Edit the text font in a PDF document

I recently discovered the open-sourced python library, borb, and was impressed by its capabilities! I am trying to use it to modify the font in a pdf document but have been unable to. Is this possible to do?

I have a document that contains certain words which are in Wingdings font. I first need to programmatically find those strings of text that are in Wingdings, and then edit them so they are in Arial.

Is that something that can be accomplished using borb?

Solution

disclaimer:I am the author of borb

Let's break the problem into its individual building blocks.

Finding Wingdings

First we need to find everything that's written in Wingdings. For this we can use something similar to the example in section 5.8.1 of the example repository.

For the sake of completeness, I'll post the code here again:

#!chapter_005/src/snippet_017.py
import typing

from borb.pdf import Document
from borb.pdf import PDF
from borb.toolkit import FontNameFilter
from borb.toolkit import SimpleTextExtraction


def main():

    # create FontNameFilter
    l0: FontNameFilter = FontNameFilter("Courier")

    # filtered text just gets passed to SimpleTextExtraction
    l1: SimpleTextExtraction = SimpleTextExtraction()
    l0.add_listener(l1)

    # read the Document
    doc: typing.Optional[Document] = None
    with open("output.pdf", "rb") as in_file_handle:
        doc = PDF.loads(in_file_handle, [l0])

    # check whether we have read a Document
    assert doc is not None

    # print the names of the Fonts
    print(l1.get_text()[0])


if __name__ == "__main__":
    main()

If you were to go looking into FontNameFilter you would see something like this:

    def _event_occurred(self, event: "Event") -> None:
        # filter ChunkOfTextRenderEvent
        if isinstance(event, ChunkOfTextRenderEvent):
            font_name: typing.Optional[str] = event.get_font().get_font_name()
            if font_name == self._font_name:
                for l in self._listeners:
                    l._event_occurred(event)
            return
        # default
        for l in self._listeners:
            l._event_occurred(event)

This code accomplishes the following:

Using a ChunkOfTextRenderEvent to represent "a chunk of text being rendered"
Whenever that ChunkOfTextRenderEvent happens to have the specified font, pass the Event along to all its children (implementations of EventListener)
Whenever anything else comes along (ImageRenderEvent for instance) pass the Event along

You could easily write your own implementation of EventListener (based on the example I just provided) that looks out for Wingdings, and keeps track of its coordinates.

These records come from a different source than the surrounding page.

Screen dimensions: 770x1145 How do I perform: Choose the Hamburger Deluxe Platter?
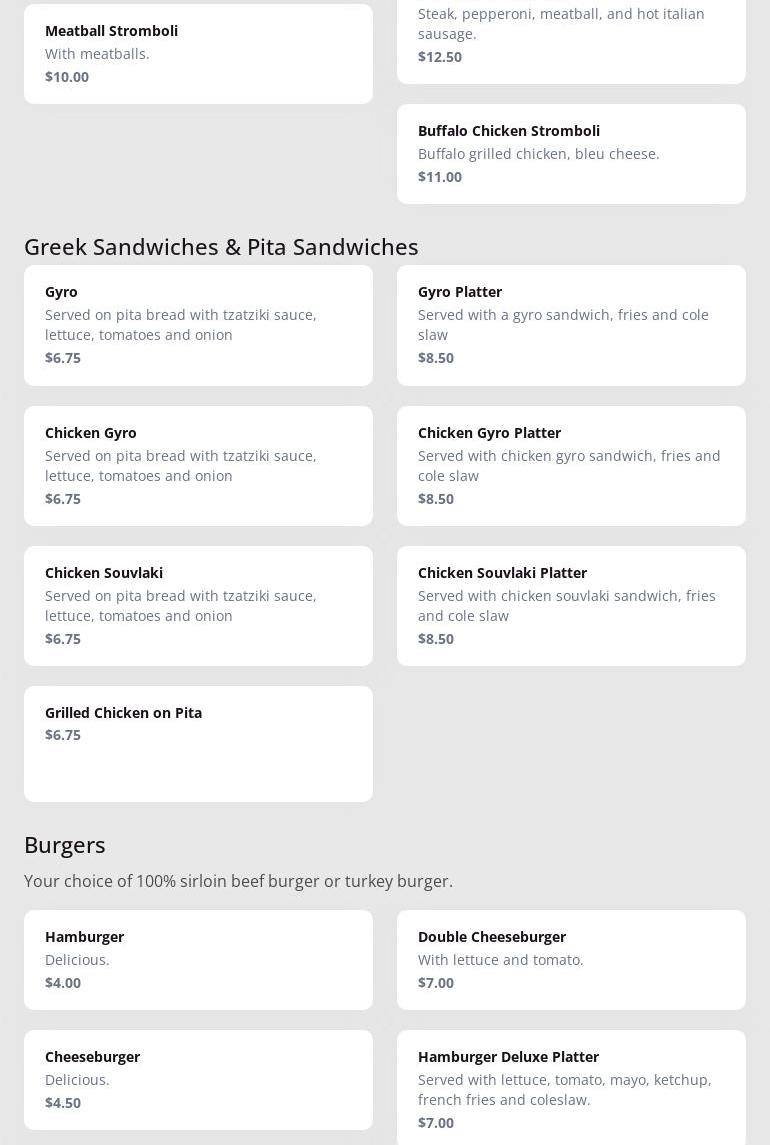click(x=571, y=1088)
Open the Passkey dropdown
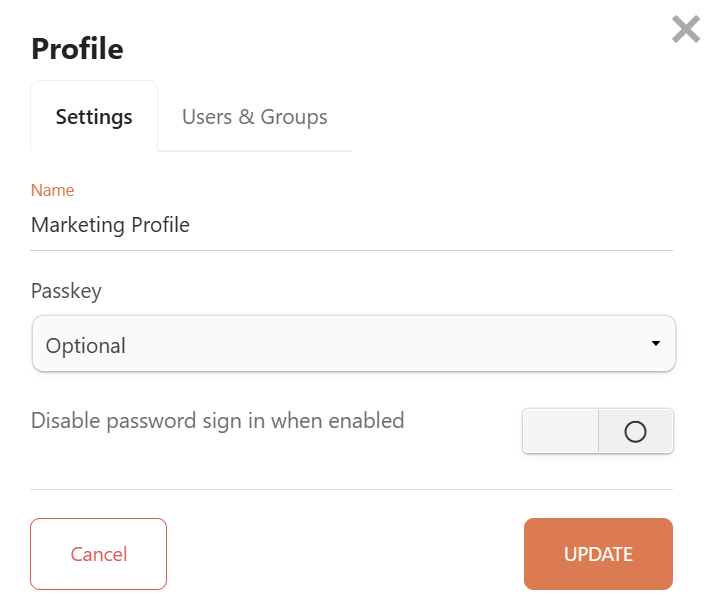 [353, 345]
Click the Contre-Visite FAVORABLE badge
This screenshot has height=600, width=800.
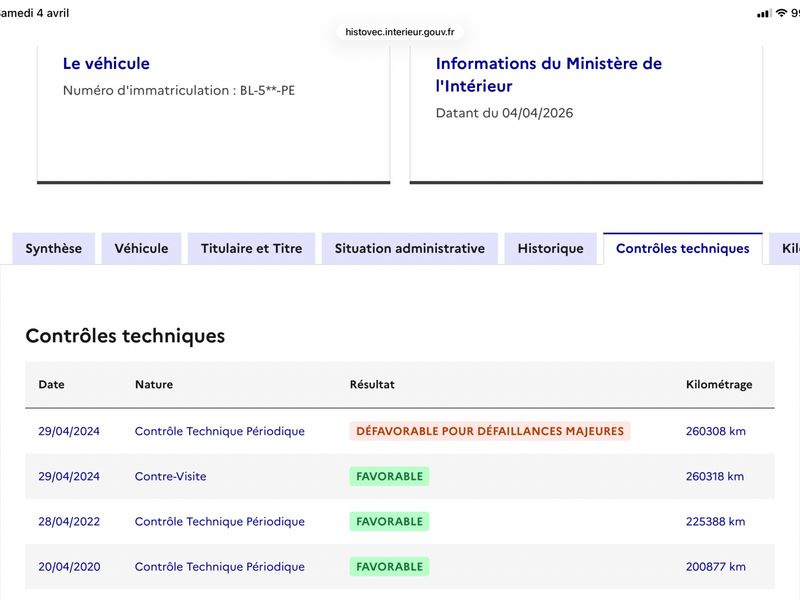(389, 477)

Determining what was written

Fonts are complicated. The way the rendering instructions map to a given character/glyph inside a Font may be different from one PDF to another. You will probably need some custom logic to decide how to "decode" the wingdings characters into legible text.

Removing content

This is again "known terrain". You can simply add RedactAnnotation objects to the PDF. An Annotation can be thought of as "content that was added after creating the PDF".

A RedactAnnotation represents "someone scribbling black marker over the document to erase part of its content".

After having added a RedactAnnotation, you can "apply" it. Which effectively erases the content.

Adding content to a PDF at a precise location

Once you've identified the wingdings locations, and determined what you'd like to replace it with, and removed the wingdings characters, you can now add the alternative content.

In order to do so, you can borrow inspiration from the examples repository.

#!chapter_002/src/snippet_018.py
from decimal import Decimal

from borb.pdf import Document
from borb.pdf import PDF
from borb.pdf import Page
from borb.pdf import Paragraph
from borb.pdf.canvas.geometry.rectangle import Rectangle


def main():
    # create Document
    doc: Document = Document()

    # create Page
    page: Page = Page()

    # add Page to Document
    doc.add_page(page)

    # define layout rectangle
    # fmt: off
    r: Rectangle = Rectangle(
        Decimal(59),                # x: 0 + page_margin
        Decimal(848 - 84 - 100),    # y: page_height - page_margin - height_of_textbox
        Decimal(595 - 59 * 2),      # width: page_width - 2 * page_margin
        Decimal(100),               # height
    )
    # fmt: on

    # the next line of code uses absolute positioning
    Paragraph("Hello World!").paint(page, r)

    # store
    with open("output.pdf", "wb") as pdf_file_handle:
        PDF.dumps(pdf_file_handle, doc)


if __name__ == "__main__":
    main()

The crucial part here is:

Paragraph("Hello World!").paint(page, r)

Which paints a Paragraph object at a specified Page/Rectangle.

Now it's a matter of putting it all together.